> [EXERCISE]:
Could you copy out all of the entries below with "dimension" replaced by "measurement" and everything else left unchanged, omitting the pictures?

> [DATA SECTION]:

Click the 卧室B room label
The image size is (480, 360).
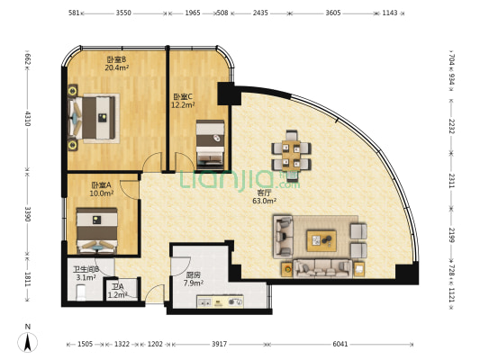(116, 59)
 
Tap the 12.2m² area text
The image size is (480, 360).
(183, 105)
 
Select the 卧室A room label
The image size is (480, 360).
(102, 185)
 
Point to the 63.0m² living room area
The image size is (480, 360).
(264, 201)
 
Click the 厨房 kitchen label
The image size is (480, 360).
(194, 275)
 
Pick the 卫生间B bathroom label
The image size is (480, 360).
(86, 269)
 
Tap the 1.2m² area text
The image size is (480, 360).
(118, 295)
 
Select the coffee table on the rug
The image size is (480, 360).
(322, 241)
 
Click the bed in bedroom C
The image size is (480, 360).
(210, 144)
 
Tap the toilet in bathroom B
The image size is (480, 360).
(81, 292)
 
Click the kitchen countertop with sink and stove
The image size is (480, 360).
(220, 302)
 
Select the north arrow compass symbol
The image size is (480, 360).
(28, 342)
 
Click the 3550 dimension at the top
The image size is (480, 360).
(123, 13)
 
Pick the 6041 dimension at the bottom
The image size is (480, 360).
(340, 344)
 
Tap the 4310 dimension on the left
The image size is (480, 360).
(28, 119)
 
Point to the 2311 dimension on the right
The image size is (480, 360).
(452, 181)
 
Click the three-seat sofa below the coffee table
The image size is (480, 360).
(322, 268)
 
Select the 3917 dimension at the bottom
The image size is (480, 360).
(219, 344)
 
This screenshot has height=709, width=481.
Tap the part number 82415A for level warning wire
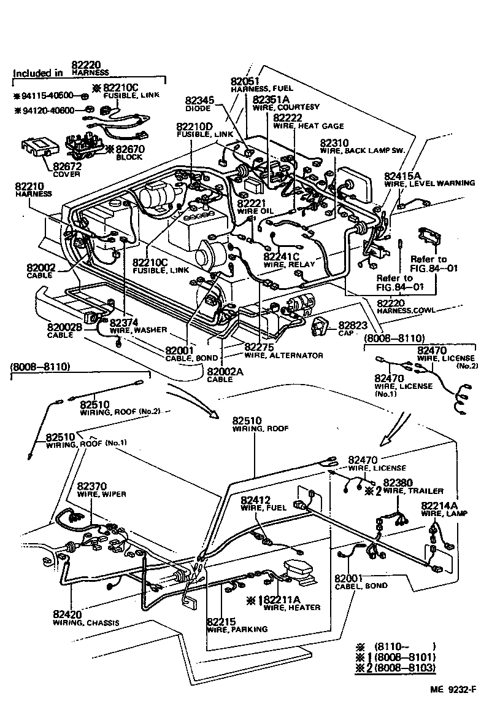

> [OUTPUT BELOW]:
Click the 卧室B room label
The image size is (480, 360).
(116, 59)
 
Tap the 12.2m² area text
The image size is (480, 360).
(183, 105)
 
Select the 卧室A room label
The image size is (480, 360).
(102, 185)
 
Point to the 63.0m² living room area
The image size is (480, 360).
(264, 201)
 
Click the 厨房 kitchen label
The image size is (480, 360).
(194, 275)
 
Pick the 卫生间B bathroom label
The image size is (480, 360).
(86, 269)
 
Tap the 1.2m² area text
The image size is (480, 360).
(118, 295)
 
Select the coffee table on the rug
The image size is (480, 360).
(322, 241)
 
Click the bed in bedroom C
The image size is (480, 360).
(210, 144)
 
Tap the toilet in bathroom B
The image size is (480, 360).
(81, 292)
 
Click the kitchen countertop with sink and stove
The image size is (480, 360).
(220, 302)
 
Select the north arrow compass symbol
The image size is (480, 360).
(28, 342)
 
Click the 3550 measurement at the top
The image size is (480, 360).
(123, 13)
 
Pick the 6041 measurement at the bottom
The image size is (480, 360).
(340, 344)
 
Tap the 4310 measurement on the left
The image size is (480, 360).
(28, 119)
 
Point to the 2311 measurement on the right
The image size is (480, 360).
(452, 181)
 
Click the three-seat sofa below the coffee table
The image size is (480, 360).
(322, 268)
 
Select the 3917 measurement at the bottom
The image size is (480, 360).
(219, 344)
 
This screenshot has height=709, width=481.
Tap the part number 82415A for level warning wire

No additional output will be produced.